[Translate to Englisch:] Eine Drohne steht auf einer Rasenfläche
KI und Aviatik

The future of AI takes off in Winterthur

02.06.2026
1/2026

Autonomous systems are developing at a rapid pace. However, a lack of operational experience is delaying their use in practice. The LINA project aims to remedy the situation.

In recent years, a thriving ecosystem for drones and robotics has developed in the greater Zurich region. Universities are driving technological progress through research, creating spin-offs and providing local tech firms with skilled professionals. However, there is a problem: “Many systems perform excellently under laboratory conditions, but we are still a long way from deploying autonomous drones operationally in airspace,” explains Michel Guillaume, Head of the Centre for Aviation (ZAV) of the School of Engineering. Drones are already in use in many sectors today, be this for surveying, in agriculture or by emergency services. With physical AI, however, a new generation of artificial intelligence is now emerging: systems that perceive their environment, make decisions and act in the real world. These systems confront us with new challenges, as important questions remain unanswered: How can it be ensured that they behave reliably and in an explainable manner in all situations? How can this be tested safely and in a reproducible manner? How can AI-based systems be validated in real-world use and how can they be certified? “In aviation, safety comes first. It takes ten to fifteen years before a new commercial aircraft type is approved and enters into service for an airline,” notes Martin Jajcay from the ZAV. “Autonomous systems such as drones offer promising areas of application, for example in disaster relief operations or logistics in remote locations. For such uses, however, the operational concepts, and in some cases also social acceptance, are still lacking.”

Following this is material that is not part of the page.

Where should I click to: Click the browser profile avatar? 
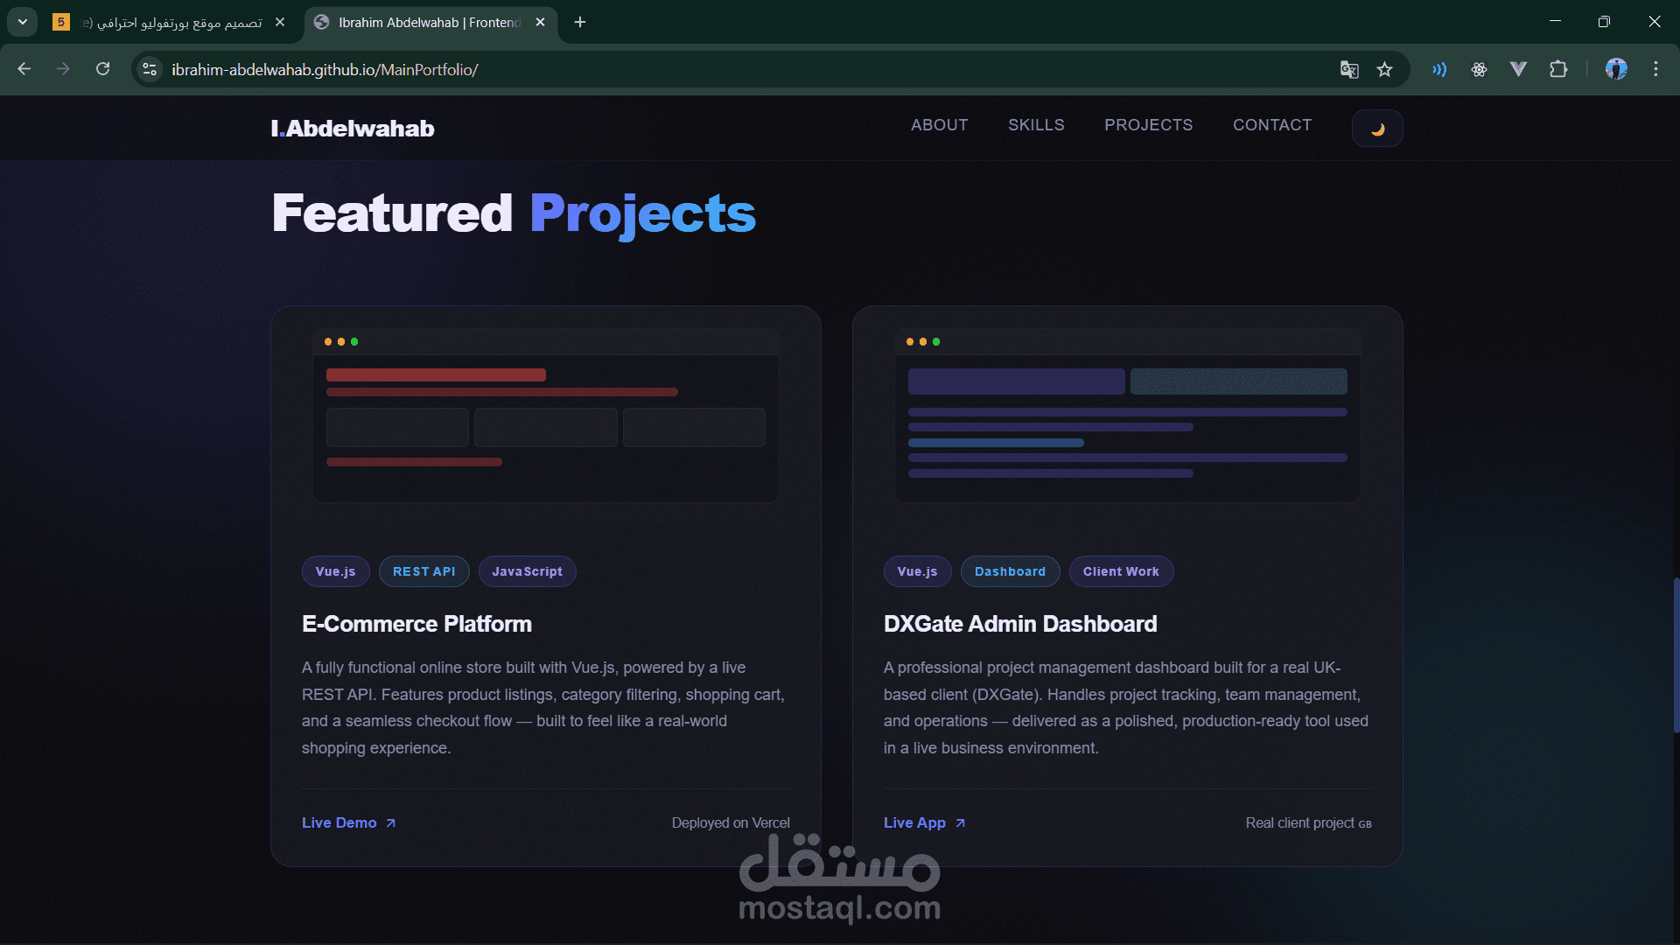[1615, 69]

«We need efficient processes in order to enable us to test systems more quickly under real-life conditions and to bring them to market.»

Michel Guillaume, Head of the Centre for Aviation of the School of Engineering

One challenge, for instance, is air traffic management, which becomes many times more complex when unmanned autonomous flying objects operate alongside conventional aircraft. “We simply still know too little about how systems based on probabilistic calculations behave when faced with extreme situations,” says Hella Bolck, a lecturer at the Centre for Artificial Intelligence (CAI) of the School of Engineering. “The systems need to be optimised in such a way that they function in all weather conditions and alongside other airspace users.” A key prerequisite for this is testing, testing, testing.

Testing infrastructure in Winterthur

The ZAV and CAI, together with the University of Zurich and the Zurich University of the Arts, have launched the LINA (Shared Large-scale Infrastructure for the Development and Safe Testing of Autonomous Systems) project. The aim is to build a versatile research and testing infrastructure for autonomous systems and physical AI, especially at the interface between aviation and AI. The initiative is being supported by the Digitalization Initiative of the Zurich Higher Education Institutions (DIZH). Industry partners such as Skyguide and Matternet are also contributing their expertise. The first site is already at an advanced stage: At the Hegmatten glider airfield in Winterthur, autonomous systems at any stage of maturity can be tested on an area spanning 700 by 30 metres.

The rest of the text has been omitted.